FreqDist with nltk: ValueError: too many values to unpack

Question

You were so close!

In this case, you changed your tagged_sent from a list of tuples to a list of lists of tuples because of your list comprehension tagged_sent = [nltk.pos_tag(sent)for sent in words].

Here's some things you can do to discover what type of objects you have:

>>> type(tagged_sent), len(tagged_sent)
(<type 'list'>, 2)

This shows you that you have a list; in this case of 2 sentences. You can further inspect one of those sentences like this:

>>> type(tagged_sent[0]), len(tagged_sent[0])
(<type 'list'>, 9)

You can see that the first sentence is another list, containing 9 items.

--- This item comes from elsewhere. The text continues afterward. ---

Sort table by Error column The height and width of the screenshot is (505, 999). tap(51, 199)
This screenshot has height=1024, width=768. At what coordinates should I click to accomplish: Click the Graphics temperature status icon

Well, what does one of those items look like? Well, lets look at the first item of the first list:

>>> tagged_sent[0][0]
('this', 'DT')

If your curious to see the entire object, which I frequently am, you can ask the pprint (pretty-print) module to make it nicer to look at like this:

>>> from pprint import pprint
>>> pprint(tagged_sent)
[[('this', 'DT'),
  ('ball', 'NN'),
  ('is', 'VBZ'),
  ('blue', 'JJ'),
  (',', ','),
  ('small', 'JJ'),
  ('and', 'CC'),
  ('extraordinary', 'JJ'),
  ('.', '.')],
 [('like', 'IN'), ('no', 'DT'), ('other', 'JJ'), ('ball', 'NN'), ('.', '.')]]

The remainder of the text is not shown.